EXERCISE DETAILS: Can you reproduce the following lines exactly, from first to last?

SUPPLIED INFORMATION:
>> Begin

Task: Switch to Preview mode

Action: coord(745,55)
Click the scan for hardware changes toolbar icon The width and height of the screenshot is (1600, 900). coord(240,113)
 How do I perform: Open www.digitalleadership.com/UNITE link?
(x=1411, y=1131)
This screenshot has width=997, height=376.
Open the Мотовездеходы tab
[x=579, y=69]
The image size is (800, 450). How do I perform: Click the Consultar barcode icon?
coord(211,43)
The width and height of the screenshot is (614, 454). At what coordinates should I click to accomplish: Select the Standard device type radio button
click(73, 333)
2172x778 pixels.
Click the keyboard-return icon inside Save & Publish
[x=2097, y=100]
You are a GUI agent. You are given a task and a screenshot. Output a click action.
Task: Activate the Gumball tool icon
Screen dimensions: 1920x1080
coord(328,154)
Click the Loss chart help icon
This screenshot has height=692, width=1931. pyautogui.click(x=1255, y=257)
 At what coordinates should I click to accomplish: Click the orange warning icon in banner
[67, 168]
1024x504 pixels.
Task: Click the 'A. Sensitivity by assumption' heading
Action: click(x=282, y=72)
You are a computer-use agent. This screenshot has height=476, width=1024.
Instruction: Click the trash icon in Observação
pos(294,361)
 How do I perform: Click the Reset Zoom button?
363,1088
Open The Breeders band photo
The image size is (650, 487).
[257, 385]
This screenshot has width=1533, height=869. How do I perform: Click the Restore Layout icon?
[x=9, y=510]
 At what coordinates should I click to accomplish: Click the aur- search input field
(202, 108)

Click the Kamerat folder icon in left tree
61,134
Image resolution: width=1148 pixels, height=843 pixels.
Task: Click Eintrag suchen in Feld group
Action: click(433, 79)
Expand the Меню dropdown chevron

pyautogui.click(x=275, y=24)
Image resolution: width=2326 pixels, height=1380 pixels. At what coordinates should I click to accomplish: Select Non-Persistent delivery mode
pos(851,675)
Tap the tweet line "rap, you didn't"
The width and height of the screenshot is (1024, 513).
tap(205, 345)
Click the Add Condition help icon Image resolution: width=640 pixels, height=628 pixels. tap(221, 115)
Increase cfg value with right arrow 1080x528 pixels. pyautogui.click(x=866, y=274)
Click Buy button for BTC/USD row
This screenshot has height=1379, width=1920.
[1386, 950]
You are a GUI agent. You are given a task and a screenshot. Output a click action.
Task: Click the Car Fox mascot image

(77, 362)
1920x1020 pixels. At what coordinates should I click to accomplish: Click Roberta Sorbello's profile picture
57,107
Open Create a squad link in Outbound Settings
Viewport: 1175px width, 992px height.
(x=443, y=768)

>> End

RESULT BELOW:
Task: Switch to Preview mode

Action: coord(745,55)
Click the scan for hardware changes toolbar icon The width and height of the screenshot is (1600, 900). coord(240,113)
 How do I perform: Open www.digitalleadership.com/UNITE link?
(x=1411, y=1131)
This screenshot has width=997, height=376.
Open the Мотовездеходы tab
[x=579, y=69]
The image size is (800, 450). How do I perform: Click the Consultar barcode icon?
coord(211,43)
The width and height of the screenshot is (614, 454). At what coordinates should I click to accomplish: Select the Standard device type radio button
click(73, 333)
2172x778 pixels.
Click the keyboard-return icon inside Save & Publish
[x=2097, y=100]
You are a GUI agent. You are given a task and a screenshot. Output a click action.
Task: Activate the Gumball tool icon
Screen dimensions: 1920x1080
coord(328,154)
Click the Loss chart help icon
This screenshot has height=692, width=1931. pyautogui.click(x=1255, y=257)
 At what coordinates should I click to accomplish: Click the orange warning icon in banner
[67, 168]
1024x504 pixels.
Task: Click the 'A. Sensitivity by assumption' heading
Action: click(x=282, y=72)
You are a computer-use agent. This screenshot has height=476, width=1024.
Instruction: Click the trash icon in Observação
pos(294,361)
 How do I perform: Click the Reset Zoom button?
363,1088
Open The Breeders band photo
The image size is (650, 487).
[257, 385]
This screenshot has width=1533, height=869. How do I perform: Click the Restore Layout icon?
[x=9, y=510]
 At what coordinates should I click to accomplish: Click the aur- search input field
(202, 108)

Click the Kamerat folder icon in left tree
61,134
Image resolution: width=1148 pixels, height=843 pixels.
Task: Click Eintrag suchen in Feld group
Action: click(433, 79)
Expand the Меню dropdown chevron

pyautogui.click(x=275, y=24)
Image resolution: width=2326 pixels, height=1380 pixels. At what coordinates should I click to accomplish: Select Non-Persistent delivery mode
pos(851,675)
Tap the tweet line "rap, you didn't"
The width and height of the screenshot is (1024, 513).
tap(205, 345)
Click the Add Condition help icon Image resolution: width=640 pixels, height=628 pixels. tap(221, 115)
Increase cfg value with right arrow 1080x528 pixels. pyautogui.click(x=866, y=274)
Click Buy button for BTC/USD row
This screenshot has height=1379, width=1920.
[1386, 950]
You are a GUI agent. You are given a task and a screenshot. Output a click action.
Task: Click the Car Fox mascot image

(77, 362)
1920x1020 pixels. At what coordinates should I click to accomplish: Click Roberta Sorbello's profile picture
57,107
Open Create a squad link in Outbound Settings
Viewport: 1175px width, 992px height.
(x=443, y=768)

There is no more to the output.